Tudo pelo marketing? Especialista aponta estratégia global em namoro de Vini Jr. e Virgínia

O estrategista internacional de marcas e legado, Alê Vazz, conversou com a coluna sobre o namoro que está bombando nas redes sociais

31/10/2025 às 13h20
Por: Marcela Mattiolli Colaboração para Felipeh Campos Fonte: Metrópoles
Compartilhe:
Virgínia e Vini Jr. - Reprodução: Instagram
Virgínia e Vini Jr. - Reprodução: Instagram

A atividade recente de Virginia Fonseca nas redes sociais levantou suspeitas de que ela pode estar articulando um plano de expansão além das fronteiras. Desde que surgiram os rumores sobre seu envolvimento com Vini Jr., recentemente oficializado, a empreendedora passou a publicar legendas em seu idioma nativo e em inglês, e seus conteúdos ganharam visibilidade em portais estrangeiros — indicativos de uma possível tática para seu brand pessoal.

De acordo com informações do estrategista internacional de marcas e legado, Alê Vazz, ao Metrópoles, esse tipo de conduta dificilmente acontece por acaso: “Quando alguém se conecta a uma figura com alcance global, como o Vini Jr., há um efeito automático de valorização simbólica. A neurociência chama isso de transferência de prestígio: o cérebro faz uma associação direta — se ela está próxima dele, ela também tem relevância”, esclareceu o expert.

Mais Detalhes

O especialista enfatiza que o fenômeno está conectado ao conceito de capital social, utilizado para aferir o valor das conexões e sua influência sobre a percepção pública: “Vini Jr. tem capital social internacional. Ele atua em um dos maiores clubes do planeta, tem contratos com grandes marcas e presença cultural global. Quando Virginia se aproxima desse universo, ela também se posiciona dentro desse mesmo campo de influência”, sublinhou.
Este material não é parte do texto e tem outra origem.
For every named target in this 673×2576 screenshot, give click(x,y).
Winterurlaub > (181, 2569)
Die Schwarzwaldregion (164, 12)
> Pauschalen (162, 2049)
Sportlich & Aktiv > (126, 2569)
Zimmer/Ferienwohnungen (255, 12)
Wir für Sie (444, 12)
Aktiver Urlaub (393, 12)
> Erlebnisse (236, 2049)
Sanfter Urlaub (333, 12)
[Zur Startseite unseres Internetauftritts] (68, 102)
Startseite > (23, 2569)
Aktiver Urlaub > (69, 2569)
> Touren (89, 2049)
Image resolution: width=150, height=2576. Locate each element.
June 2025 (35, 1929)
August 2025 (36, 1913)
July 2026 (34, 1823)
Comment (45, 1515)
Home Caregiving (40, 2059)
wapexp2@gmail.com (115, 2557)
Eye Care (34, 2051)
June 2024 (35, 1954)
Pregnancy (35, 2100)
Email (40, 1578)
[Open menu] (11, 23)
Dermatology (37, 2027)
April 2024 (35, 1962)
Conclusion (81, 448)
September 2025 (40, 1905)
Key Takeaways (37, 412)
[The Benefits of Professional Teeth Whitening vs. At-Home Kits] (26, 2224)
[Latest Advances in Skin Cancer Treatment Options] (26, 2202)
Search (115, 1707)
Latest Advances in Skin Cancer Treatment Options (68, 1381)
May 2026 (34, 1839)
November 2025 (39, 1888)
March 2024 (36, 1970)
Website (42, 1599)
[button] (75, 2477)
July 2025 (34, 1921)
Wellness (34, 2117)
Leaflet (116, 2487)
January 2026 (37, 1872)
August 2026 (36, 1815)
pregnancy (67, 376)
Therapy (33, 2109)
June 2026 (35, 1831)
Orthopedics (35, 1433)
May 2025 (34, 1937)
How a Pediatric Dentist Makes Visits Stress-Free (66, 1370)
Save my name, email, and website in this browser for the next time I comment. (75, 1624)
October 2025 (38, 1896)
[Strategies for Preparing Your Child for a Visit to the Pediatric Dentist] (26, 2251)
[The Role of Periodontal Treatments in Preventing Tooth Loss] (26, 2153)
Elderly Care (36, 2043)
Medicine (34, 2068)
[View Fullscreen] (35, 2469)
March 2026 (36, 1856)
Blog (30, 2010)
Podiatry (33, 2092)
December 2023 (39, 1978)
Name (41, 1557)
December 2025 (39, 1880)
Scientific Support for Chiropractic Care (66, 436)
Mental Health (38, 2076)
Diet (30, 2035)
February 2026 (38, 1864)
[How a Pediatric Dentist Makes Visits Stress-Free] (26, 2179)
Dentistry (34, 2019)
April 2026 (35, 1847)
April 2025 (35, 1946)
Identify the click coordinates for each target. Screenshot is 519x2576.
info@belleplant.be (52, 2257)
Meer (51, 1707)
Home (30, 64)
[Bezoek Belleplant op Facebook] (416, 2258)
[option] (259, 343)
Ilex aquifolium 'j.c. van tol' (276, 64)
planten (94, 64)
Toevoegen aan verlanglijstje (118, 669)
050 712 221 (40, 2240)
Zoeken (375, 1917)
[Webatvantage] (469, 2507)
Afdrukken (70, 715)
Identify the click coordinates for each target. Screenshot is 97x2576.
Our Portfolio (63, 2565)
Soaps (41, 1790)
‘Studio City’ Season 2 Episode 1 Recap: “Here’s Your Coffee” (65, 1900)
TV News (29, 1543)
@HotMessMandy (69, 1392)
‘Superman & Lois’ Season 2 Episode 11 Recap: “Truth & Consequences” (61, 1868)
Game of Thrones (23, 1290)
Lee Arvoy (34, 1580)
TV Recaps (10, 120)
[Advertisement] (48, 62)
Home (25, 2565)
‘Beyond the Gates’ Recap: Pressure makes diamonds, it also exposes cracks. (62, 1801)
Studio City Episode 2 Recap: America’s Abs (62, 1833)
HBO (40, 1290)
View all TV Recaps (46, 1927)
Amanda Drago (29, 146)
Alê Vazz também comparou o movimento com a abordagem de Anitta, que conquistou espaço no mercado internacional sem depender exclusivamente de features: “Anitta colaborou com nomes de peso como Madonna e Cardi B, mas construiu sua própria narrativa. Ela é reconhecida pela identidade e pela consistência, não por uma associação pontual. Essa é a diferença entre ter estratégia e ser dependente dela”, analisou.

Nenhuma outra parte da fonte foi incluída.